В соответствии с просьбой, вот упрощенная часть кода, которая использует всю память (файл _name.cub — это куб ISIS3,это файл, содержащий 5 слоев (диапазонов )одной и той же карты, первый слой — спектральная яркость, следующие 4 — широта, долгота и другие детали. Это изображение с Марса, которое я пытаюсь обработать. StartByte — это значение, которое я ранее прочитал из заголовка ascii файла.cub, указывающее мне начальный байт данных, Samples и Lines — это размеры карты, также считанные из заголовка.):
latitude_array = 'cheese' # It'll make sense in a moment
f_to = open('To_file.dat','w')
f_rad = open('file_name.cub', 'rb')
f_rad.seek(0)
header=struct.unpack('%dc' % (StartByte-1), f_rad.read(StartByte-1))
header = None
#
f_lat = open('file_name.cub', 'rb')
f_lat.seek(0)
header=struct.unpack('%dc' % (StartByte-1), f_lat.read(StartByte-1))
header = None
pre=struct.unpack('%df' % (Samples*Lines), f_lat.read(Samples*Lines*4))
pre = None
#
f_lon = open('file_name.cub', 'rb')
f_lon.seek(0)
header=struct.unpack('%dc' % (StartByte-1), f_lon.read(StartByte-1))
header = None
pre=struct.unpack('%df' % (Samples*Lines*2), f_lon.read(Samples*Lines*2*4))
pre = None
# (And something similar for the other two bands)
# So header and pre are just to get to the right part of the file, and are
# then set to None. I did try using seek(), but it didn't work for some
# reason, and I ended up with this technique.
for line in range(Lines):
sample_rad = struct.unpack('%df' % (Samples), f_rad.read(Samples*4))

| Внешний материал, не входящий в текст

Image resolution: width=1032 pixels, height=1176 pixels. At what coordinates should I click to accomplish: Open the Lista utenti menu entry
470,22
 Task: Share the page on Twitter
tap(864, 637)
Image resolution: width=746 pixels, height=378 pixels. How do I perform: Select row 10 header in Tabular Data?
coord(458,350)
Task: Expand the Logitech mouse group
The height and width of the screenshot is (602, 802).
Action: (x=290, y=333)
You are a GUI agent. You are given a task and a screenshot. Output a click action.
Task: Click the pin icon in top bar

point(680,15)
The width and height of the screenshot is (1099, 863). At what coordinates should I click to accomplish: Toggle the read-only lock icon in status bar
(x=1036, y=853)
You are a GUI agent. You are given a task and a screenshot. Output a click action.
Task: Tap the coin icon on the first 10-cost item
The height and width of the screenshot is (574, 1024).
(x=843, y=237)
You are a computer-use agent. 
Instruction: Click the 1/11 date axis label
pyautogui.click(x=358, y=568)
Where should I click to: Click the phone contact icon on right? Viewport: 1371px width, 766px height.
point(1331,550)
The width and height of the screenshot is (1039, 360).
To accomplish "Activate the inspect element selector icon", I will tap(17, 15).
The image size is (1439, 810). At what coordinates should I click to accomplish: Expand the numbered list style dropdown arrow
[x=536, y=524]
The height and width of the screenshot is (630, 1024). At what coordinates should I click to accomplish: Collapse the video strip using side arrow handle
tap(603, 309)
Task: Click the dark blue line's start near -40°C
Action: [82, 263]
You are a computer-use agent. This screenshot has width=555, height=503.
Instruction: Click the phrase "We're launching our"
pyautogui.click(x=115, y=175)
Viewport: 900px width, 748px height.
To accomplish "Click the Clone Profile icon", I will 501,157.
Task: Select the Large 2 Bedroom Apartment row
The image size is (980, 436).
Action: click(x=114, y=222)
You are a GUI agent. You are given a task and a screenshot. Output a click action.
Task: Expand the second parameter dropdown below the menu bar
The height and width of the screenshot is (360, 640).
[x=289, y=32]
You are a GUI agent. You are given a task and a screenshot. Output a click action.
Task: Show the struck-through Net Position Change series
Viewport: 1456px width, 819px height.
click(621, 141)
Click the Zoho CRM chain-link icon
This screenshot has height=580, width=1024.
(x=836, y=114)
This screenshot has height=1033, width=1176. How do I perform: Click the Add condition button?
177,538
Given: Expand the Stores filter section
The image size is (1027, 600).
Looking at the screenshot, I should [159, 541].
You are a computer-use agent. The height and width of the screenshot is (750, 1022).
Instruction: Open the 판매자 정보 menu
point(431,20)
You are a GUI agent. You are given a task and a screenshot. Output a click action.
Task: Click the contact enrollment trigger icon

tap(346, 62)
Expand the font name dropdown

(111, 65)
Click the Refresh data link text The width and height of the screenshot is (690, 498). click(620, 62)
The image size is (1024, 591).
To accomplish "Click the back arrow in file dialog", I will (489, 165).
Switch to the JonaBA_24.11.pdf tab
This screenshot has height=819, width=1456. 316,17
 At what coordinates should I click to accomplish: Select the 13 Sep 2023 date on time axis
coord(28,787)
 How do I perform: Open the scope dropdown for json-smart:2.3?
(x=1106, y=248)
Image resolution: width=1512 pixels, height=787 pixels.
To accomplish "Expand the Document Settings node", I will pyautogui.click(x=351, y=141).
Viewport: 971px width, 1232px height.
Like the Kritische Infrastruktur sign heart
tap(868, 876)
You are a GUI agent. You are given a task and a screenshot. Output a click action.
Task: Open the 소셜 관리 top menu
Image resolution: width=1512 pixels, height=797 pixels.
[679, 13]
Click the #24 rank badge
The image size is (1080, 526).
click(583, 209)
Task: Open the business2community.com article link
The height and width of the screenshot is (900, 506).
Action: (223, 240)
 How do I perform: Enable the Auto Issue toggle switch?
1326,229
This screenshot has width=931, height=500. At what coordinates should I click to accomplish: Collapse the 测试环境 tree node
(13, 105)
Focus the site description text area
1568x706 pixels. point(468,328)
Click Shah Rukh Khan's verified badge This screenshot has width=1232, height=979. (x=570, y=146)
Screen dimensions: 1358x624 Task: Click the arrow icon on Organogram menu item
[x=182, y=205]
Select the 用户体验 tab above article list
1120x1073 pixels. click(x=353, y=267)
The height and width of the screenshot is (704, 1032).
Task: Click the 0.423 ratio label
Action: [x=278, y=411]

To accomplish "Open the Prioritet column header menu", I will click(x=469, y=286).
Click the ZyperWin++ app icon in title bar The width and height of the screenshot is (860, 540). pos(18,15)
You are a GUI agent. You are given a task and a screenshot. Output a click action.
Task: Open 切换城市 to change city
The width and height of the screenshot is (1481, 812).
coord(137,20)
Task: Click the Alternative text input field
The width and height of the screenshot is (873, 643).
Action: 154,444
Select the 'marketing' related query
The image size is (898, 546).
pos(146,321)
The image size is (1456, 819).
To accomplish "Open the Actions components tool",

sample_rad = np.array(sample_rad)
sample_rad[sample_rad<-3.40282265e+38] = np.nan
# And Similar lines for all bands
# Then some arithmetic operations on some of the arrays
i = 0
for value in sample_rad:
nextline = sample_lat[i]+', '+sample_lon[i]+', '+value # And other stuff
f_to.write(nextline)
i += 1
if radiance_array == 'cheese': # I'd love to know a better way to do this!
radiance_array = sample_rad.reshape(len(sample_rad),1)
else:
radiance_array = np.append(radiance_array, sample_rad.reshape(len(sample_rad),1), axis=1)
# And again, similar operations on all arrays. I end up with 5 output arrays
# with dimensions ~830*4000. For the large files they can reach ~830x20000
f_rad.close()
f_lat.close()
f_to.close() # etc etc
sample_lat = None # etc etc
sample_rad = None # etc etc
#
plt.figure()
plt.imshow(radiance_array)
# I plot all the arrays, for diagnostic reasons
plt.show()
plt.close()
radiance_array = None # etc etc
# I set all arrays apart from one (which I need to identify the
# locations of nan in future) to None
# LOCATION OF MEMORY USAGE MONITOR SNIPPET FROM ABOVE
Так что я солгал в комментариях об открытии нескольких файлов, это много экземпляров одного и того же файла. Я продолжаю работать только с одним массивом, для которого не установлено значение None, и его размер составляет ~830x4000, хотя он каким-то образом составляет 50% доступной мне памяти. Я также пробовал gc.collect, но без изменений. Я был бы очень рад услышать любые советы о том, как я могу улучшить любой код (, связанный с этой проблемой или иным образом ).
Возможно, я должен упомянуть :изначально я открывал файлы полностью (, т.е. не построчно, как указано выше ), делая это построчно было первоначальной попыткой сэкономить память.